In today’s post I will be looking into few of the commonly used SQL queries and functions. To demonstrate the queries, we will using PostgreSQL database. In Docker-PostgreSQL, I have outlined the steps to run a PostgreSQL container. You can execute the pg_hr_schema.sql to populate data used in these examples. Additionally lets insert few records into locations.

INSERT INTO locations VALUES 
        ( 4000 
        , 'Murtenstrasse 921'
        , '3095'
        , 'Bern'
        , 'BE'
        , 'CH'
        );
INSERT INTO locations VALUES 
        ( 4100 
        , 'Pieter Breughelstraat 837'
        , '3029SK'
        , 'Utrecht'
        , 'Utrecht'
        , 'NL'
        );
INSERT INTO locations VALUES 
        ( 4200 
        , 'Mariano Escobedo 9991'
        , '11932'
        , 'Mexico City'
        , 'Distrito Federal,'
        , 'MX'
        );
INSERT INTO locations VALUES 
        ( 5000 
        , 'Murtenstrasse 921'
        , '3095'
        , 'Bern'
        , 'BE'
        , 'CH'
        );
INSERT INTO locations VALUES 
        ( 5100 
        , 'Pieter Breughelstraat 837'
        , '3029SK'
        , 'Utrecht'
        , 'Utrecht'
        , 'NL'
        );
INSERT INTO locations VALUES 
        ( 5200 
        , 'Mariano Escobedo 9991'
        , '11932'
        , 'Mexico City'
        , 'Distrito Federal,'
        , 'MX'
        );

Finding Duplicates


select street_address, postal_code, city, state_province, country_id, count(*) as cnt
from locations 
group by street_address, postal_code, city, state_province, country_id
having count(*) > 1

Deleting duplicates

Now that we have found the rows which are duplicate, lets delete the duplicate rows. To achieve this we will use ctid, the system identifier on each row.

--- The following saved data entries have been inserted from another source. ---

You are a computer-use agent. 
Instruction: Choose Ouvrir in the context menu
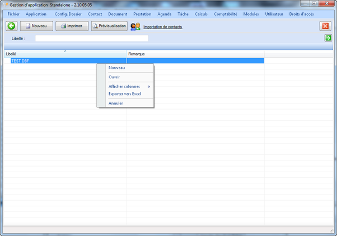tap(114, 77)
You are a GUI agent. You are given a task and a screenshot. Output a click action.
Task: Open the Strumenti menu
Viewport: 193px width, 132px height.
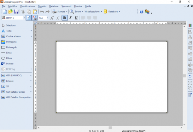pyautogui.click(x=66, y=6)
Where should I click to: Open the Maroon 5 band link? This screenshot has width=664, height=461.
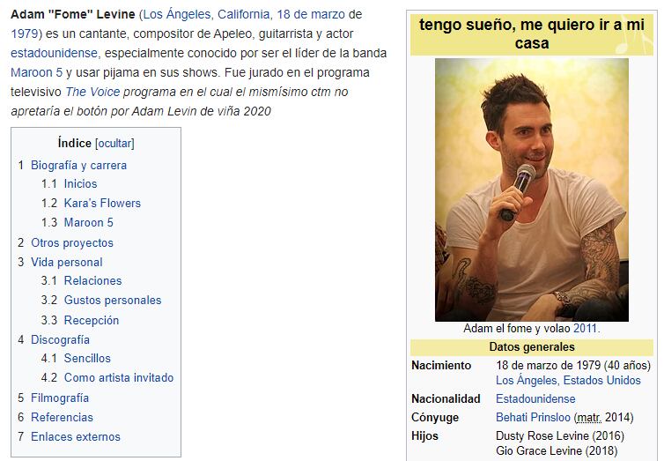36,72
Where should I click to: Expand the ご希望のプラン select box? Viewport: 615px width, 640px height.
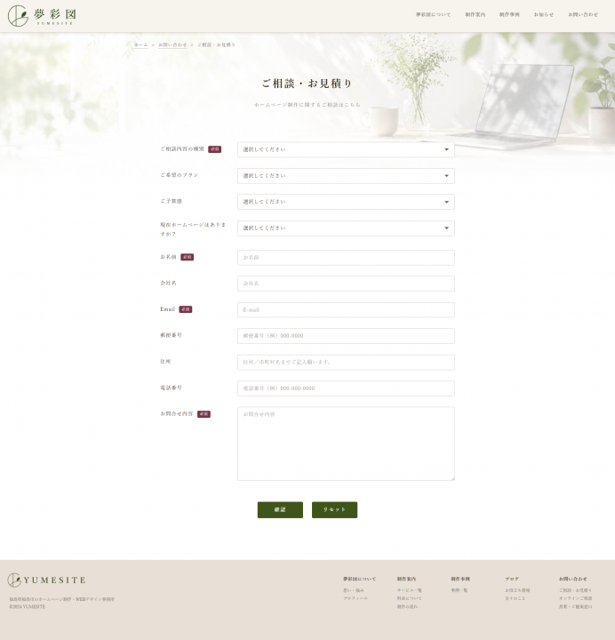coord(346,175)
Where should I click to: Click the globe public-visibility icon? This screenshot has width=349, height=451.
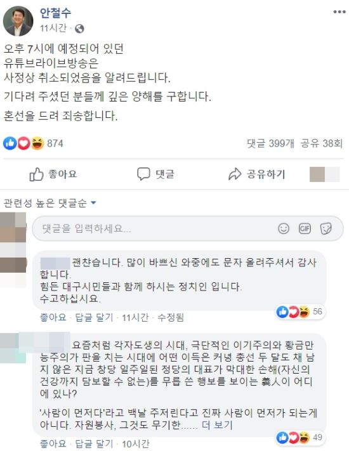[x=79, y=29]
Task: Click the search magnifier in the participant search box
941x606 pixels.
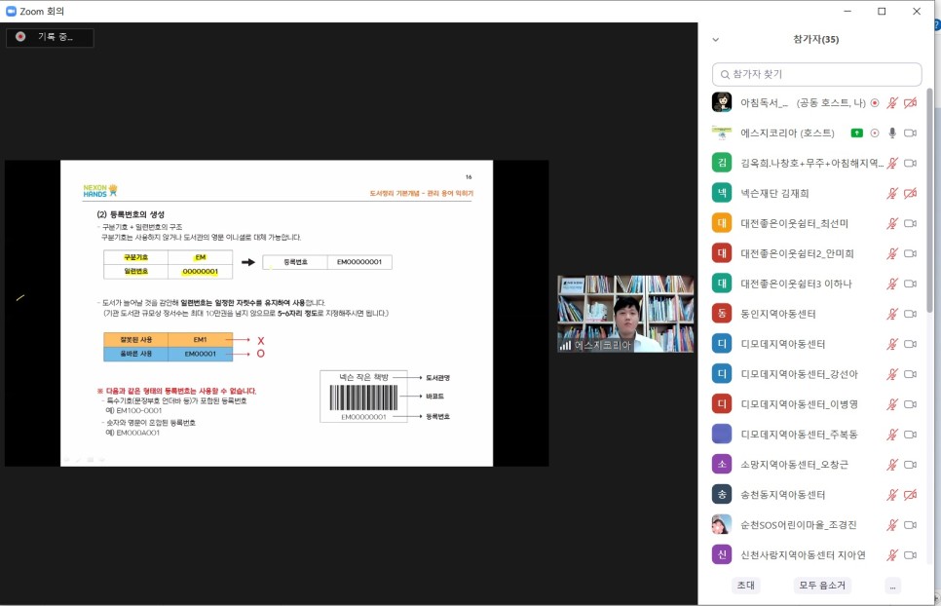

delete from locations where ctid not in (
   select max(ctid) from locations 
   group by street_address, postal_code, city, state_province, country_id
);

What is ctid column ?

The physical location of the row version within its table. Note that although the ctid can be used to locate the row version very quickly, a row’s ctid will change if it is updated or moved by VACUUM FULL. Therefore ctid is useless as a long-term row identifier. The OID, or even better a user-defined serial number, should be used to identify logical rows.